#### Written exercise A
According to the article on LIC and public sector share sales, about how much has LIC invested in equity in the current fiscal?
#### Written exercise B
Translate this sentence from the article on LIC and public sector share sales into Spanish: "There are few takers for government initial public offers (IPO)."
#### Written exercise C
Carry on the article about LIC and public sector share sales from the point where it stops.

#### Page extract
## start

Economic Highlights
New
Delhi, 22 March 2010
LIC Investment Mode
SMALL POLICY
HOLDERS AT RISK
By Shivaji Sarkar
The government’s plan of collecting Rs 40,000 crore
from the market through disinvestment of shares of public sector
companies has not only entered into a rough patch but has put the small policy
holders at great risk. There are few takers for government initial public
offers (IPO). These have virtually been rescued by government financial
institutions. This raises other questions, including whether it is a viable
option or not.
The private insurance companies are wary of putting large
bids in initial offers. A fall in price of the scrip dips not only into their
profits but even the basic capital. On the contrary LIC has been investing in
such initial offers of public sector companies by dipping into its traditional
life fund.
The LIC has invested close to Rs 60,000 crore in equity in
the current fiscal. It is likely to pump in another Rs 7,000 crore to Rs 8,000
crore. Equity will account for nearly one-third of the total
investments of Rs 200,000 crore by the Corporation this fiscal. It has
total assets of Rs 10,000,000 crore. This simply means that the money of the
insurer has been put to a great risk. This is what the Unit Trust of India had
done at the height of the Harshad Mehta share scam, which saw small investors
lose Rs 64,000 crore.
Three recent PSU issues – NMDC, REC and NTPC – fared badly
in the market. There were hardly any takers for the issues. It is a different
debate whether the government should adopt this route or not. The companies are
profit-making and rated high within the government. Even the market perception
is that they are well-managed profit-making entities. The policy formulators
had expected that the renewed activity at the stock exchange would be
favourable for the launch of the public sector issues.
Considering the market conditions, not many had been hopeful
that public sector equities would make a great mark. It is a devious way to
raise finances for the government. Though it has raised finances for the
government, which can show gains in its books, in effect it has tremendously
compromised with the savings of the public. This apart it raises ethical
questions.
As the share prices are bound to dip in the secondary
trading, the LIC and similar institutions are bound to lose thousands of
crores. It would result in poorer bonus (interest) accumulation per policy.
This would imply that the poor investors would be losing heavily to meet the
obligation of the government institutions. In other words, it could be said
that investors are being taxed to meet the shortfall of the government!
To put it in a different way the government is eating into
the institutional finance to show that it was borrowing less. The reality is
that borrowings – fiscal deficit - are bound to increase stressing
further the banking and financial sector and is likely to have a telling effect
on the interest regime and the price situation, which is becoming
critical if a recent statement of the Planning Commission Deputy Chairman,
Montek Singh Ahluwalia, is to be believed.
It was this misplaced faith in the stock market system that
remains uncertain. Domestic players are playing too safe. The small individual
investors having burnt their fingers in the three major scams in the 90s have
not yet been able to muster courage to go back to the stock market. Even the
big players are now cautious. They play in more liquid equities and feel that
the public sector despite its improved performance during the last decade is
not exactly what they look for in quick profits.

## end

#### Source data
## start

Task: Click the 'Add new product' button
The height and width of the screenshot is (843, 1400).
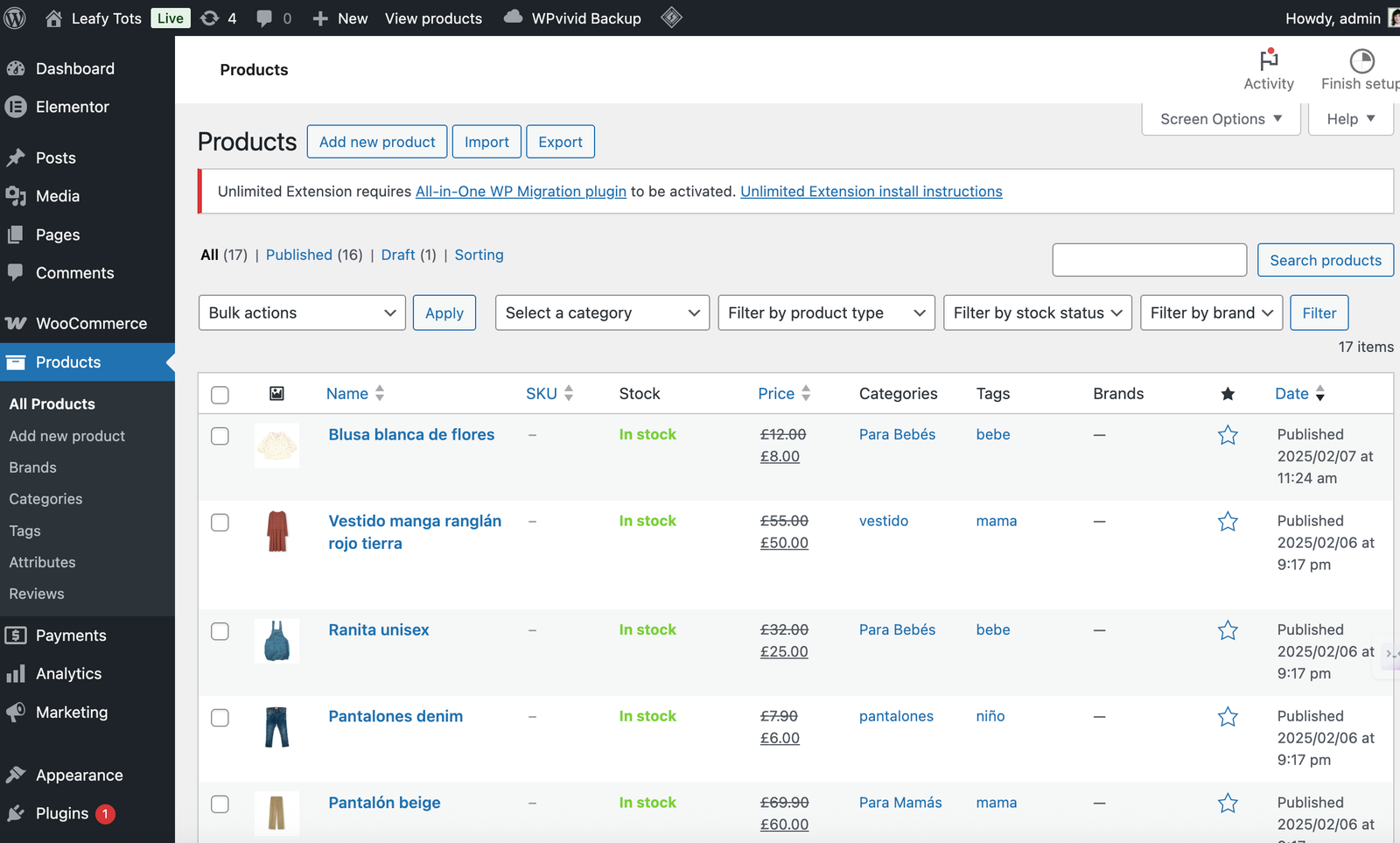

## end

#### Exercise response A
Close to Rs 60,000 crore.

#### Exercise response B
Hay pocos interesados en las ofertas públicas iniciales (OPI) del gobierno.

#### Exercise response C
The Public sector’s clean performance is also considered a
bad share market asset. Many private sector companies have a different
reputation. They not only launch their issues but also remain active players to
decide the price of their scrip, often in league with the brokers. This makes
their issues attractive to the few investors who are in the market for quick
profit taking. And, this is precisely how foreign institutional investors (FII)
are making a quick buck by investing $ 64 million – Rs 4307 crore - in four
days after the presentation of the Union Budget.
According to the SEBI, the FII funds saw a net outflow of Rs
1716 crore in January and February. For the past few years local speculators,
traders and investors have taken their cue from FIIs as they continue to hold
sway over the market behaviour. The public sector has always been a less
favourable buy for the FIIs. Even during March, the most popular new issues
were from less known companies such as
Texmo Pipes, Man Infra and ARSS Infra. All these shares were far
oversubscribed.
Compared with this, the performance of the PSU offers were
poor – bids for only 2.52 crore shares came against 11.56 crore shares on
offer. The rest of the demands were met largely by the LIC and some other
government institutions. In other words, the government institutions that hold
funds from the people squandered it away so that the lust of the government
could be fulfilled. This is a risky behavior. The LIC acted as the major
rescuer because of the sizeable funds it has generated from traditional
policies. Investments made out of these funds need not be marked to market on a
daily basis, which is the requirement for unit-linked mutual fund type schemes
– the main resource generators for private companies.
Indeed, all this calls for framing of new rules for the
LIC-type institutions so that they do not have a free hand to squander away
people’s money. It has a cap of about 10 per cent of the capital for equity
exposure. But in large PSUs such as the NTPC and NMDC, the corporation can pump
in hundreds of crores, without breaching that limit.
The LIC and similar other institutions should be debarred
from this practice. Investments in PSU bonds could be safe but when it is
shares, the risk is manifold. The small policy holders must be protected. They
are getting far less in bonus because of the so-called autonomy that LIC has in
making bad investments. Additionally, the government too should not take
recourse to such devious disinvestments for raising the so-called revenue. It
fulfils certain technicalities though in reality it deprives every citizen of
his/her money and it is questionable whether it adds to GDP---INFA
(Copyright, India News and Feature Alliance)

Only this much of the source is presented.